» Task instructions:
A – Translate this sentence from the nipple-sparing mastectomy article into Spanish: "Then she made another decision: to have a preemptive prophylactic mastectomy."
B – Copy the part of the nipple-sparing mastectomy article between "The Westchester, New" and "the BRCA2 mutation.", inclusive.

══ Extract ══

At 59, Andrea Ziltzer’s mother was diagnosed with breast cancer. A year later, she died. Of course, there are no words to describe the agony of losing a mother, but in Ziltzer’s case, it also forced her to make several decisions regarding her own health.

The Westchester, New York, mother of two didn’t know whether her mother carried either of the two genetic mutations for breast cancer, BRCA1 or BRCA2, but she decided to be tested. She learned at age 45 that she carried the BRCA2 mutation.

Then she made another decision: to have a preemptive prophylactic mastectomy. “Getting tested was a much harder decision to make than deciding whether to get a mastectomy,” Ziltzer says. “I was much more scared of cancer than any operation.”

After extensive research, Ziltzer picked a one-step, nipple-sparing mastectomy in which the breast tissue is removed and replaced with an implant. In traditional reconstruction, the nipple and areolar are removed and recreated.

The nipple-sparing surgery is still uncommon and lacks consensus among breast surgeons, but it is becoming increasingly popular among health consumers as they look for less invasive options.

The main concern of opponents revolves around the fact that the nipple complex is rich in breast ducts from which most breast cancers arise. What health professionals agree on is that the pool of candidates for nipple-sparing surgery is small and falls into three major groups:

> Cancer-free women who are considering a mastectomy as a preventive measure.

> Women with small breast cancer tumors that are not located in danger zones near the nipple.

> Women whose doctors have biopsied the breast tissue and determined that the locations of tumors do not pose risks for the nipple-sparing procedure.

Typically, the nipple and areola are removed along with the breast tissue for reconstruction because traditionalists worry about them harboring cancer cells. One study showed tumor cells in about 20 percent of mastectomy specimens done for breast cancer, but no tumor cells were found in cases of prophylactic removal. But in recent years, researchers have revisited the danger of cancer cells lurking in the nipples or nearby tissue—and whether the risk is low enough to leave them.

The results have been mixed. One study by the Cleveland Clinic found very low rates of recurrence in 149 nipple-sparing mastectomies it performed between 2001 and 2007. Another by the Memorial Sloan-Kettering Cancer Center had similar results, with doctors concluding that the procedure could lead to excellent results with the right candidates.

This has revolutionized reconstructive surgery.

═══
══ Data listing ══

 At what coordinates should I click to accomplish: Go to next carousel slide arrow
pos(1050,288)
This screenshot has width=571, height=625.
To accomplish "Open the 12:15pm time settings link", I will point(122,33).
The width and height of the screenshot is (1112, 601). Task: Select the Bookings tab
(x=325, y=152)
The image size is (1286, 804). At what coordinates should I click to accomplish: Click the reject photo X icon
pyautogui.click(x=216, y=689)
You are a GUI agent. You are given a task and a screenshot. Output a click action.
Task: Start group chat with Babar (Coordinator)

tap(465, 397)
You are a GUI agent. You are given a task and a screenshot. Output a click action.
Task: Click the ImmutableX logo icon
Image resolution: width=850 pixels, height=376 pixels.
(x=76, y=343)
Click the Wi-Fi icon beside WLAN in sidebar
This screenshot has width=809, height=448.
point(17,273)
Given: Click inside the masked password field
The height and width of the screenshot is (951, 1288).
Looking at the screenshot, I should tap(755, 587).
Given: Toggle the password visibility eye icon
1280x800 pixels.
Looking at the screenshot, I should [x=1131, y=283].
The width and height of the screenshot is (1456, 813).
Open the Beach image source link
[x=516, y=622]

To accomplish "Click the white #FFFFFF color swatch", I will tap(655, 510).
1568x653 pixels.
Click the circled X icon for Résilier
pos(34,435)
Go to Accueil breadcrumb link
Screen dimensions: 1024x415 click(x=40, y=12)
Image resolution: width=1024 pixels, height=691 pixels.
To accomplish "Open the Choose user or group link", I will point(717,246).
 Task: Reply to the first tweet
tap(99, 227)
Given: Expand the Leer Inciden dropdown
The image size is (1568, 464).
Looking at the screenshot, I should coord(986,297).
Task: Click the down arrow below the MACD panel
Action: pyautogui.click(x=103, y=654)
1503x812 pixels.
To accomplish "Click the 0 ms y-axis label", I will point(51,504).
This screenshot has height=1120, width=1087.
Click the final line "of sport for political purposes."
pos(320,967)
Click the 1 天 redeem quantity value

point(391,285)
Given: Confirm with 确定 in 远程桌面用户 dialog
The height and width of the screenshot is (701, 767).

═══

» Answers for the tasks:
A – Luego tomó otra decisión: someterse a una mastectomía profiláctica preventiva.

B –
The Westchester, New York, mother of two didn’t know whether her mother carried either of the two genetic mutations for breast cancer, BRCA1 or BRCA2, but she decided to be tested. She learned at age 45 that she carried the BRCA2 mutation.